2、Task运行之后,告诉Driver当前Task的状态为TaskState.FINISHED,并返回计算结果。
3、如果Task运行过程中发生错误,告诉Driver当前Task的状态为TaskState.FAILED,并返回错误原因。
4、如果Task在中途被Kill掉了,告诉Driver当前Task的状态为TaskState.FAILED。
下面讲的是运行成功的状态,图太大了,所以插到了最后面。
1、Task运行结束之后,调用ExecutorBackend的statusUpdate方法,把结果返回。结果超过10M,就把结果保存在blockManager处,返回blockId,需要的时候通过blockId到blockManager认领。
2、ExecutorBackend直接向Driver发送StatusUpdate返回Task的信息。
3、Driver(这里具体指的是SchedulerBackend)接收到StatusUpdate消息之后,调用TaskScheduler的statusUpdate方法,然后准备给ExecutorBackend发送下一批Task。

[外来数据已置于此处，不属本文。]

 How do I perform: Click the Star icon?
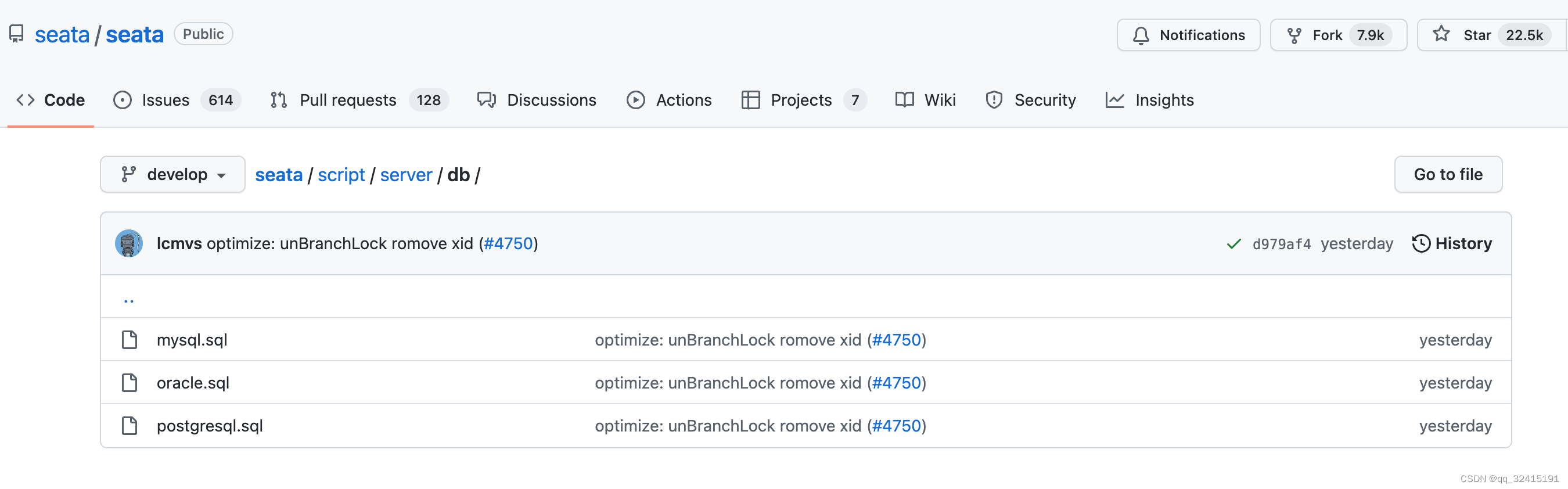[x=1441, y=34]
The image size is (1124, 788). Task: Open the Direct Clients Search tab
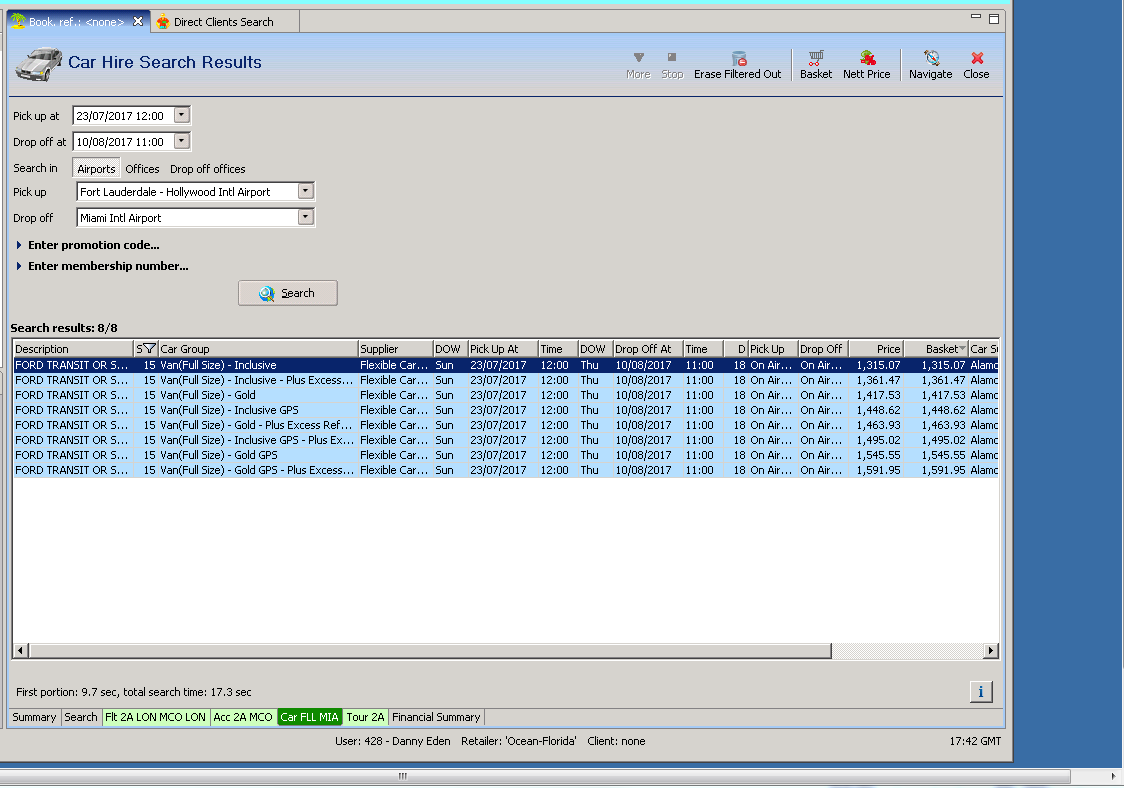[222, 22]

4、TaskScheduler通过TaskId找到管理这个Task的TaskSetManager(负责管理一批Task的类),从TaskSetManager里面删掉这个Task,并把Task插入到TaskResultGetter(负责获取Task结果的类)的成功队列里。
5、TaskResultGetter获取到结果之后,调用TaskScheduler的handleSuccessfulTask方法把结果返回。
6、TaskScheduler调用TaskSetManager的handleSuccessfulTask方法,处理成功的Task。
7、TaskSetManager调用DAGScheduler的taskEnded方法,告诉DAGScheduler这个Task运行结束了,如果这个时候Task全部成功了,就会结束TaskSetManager。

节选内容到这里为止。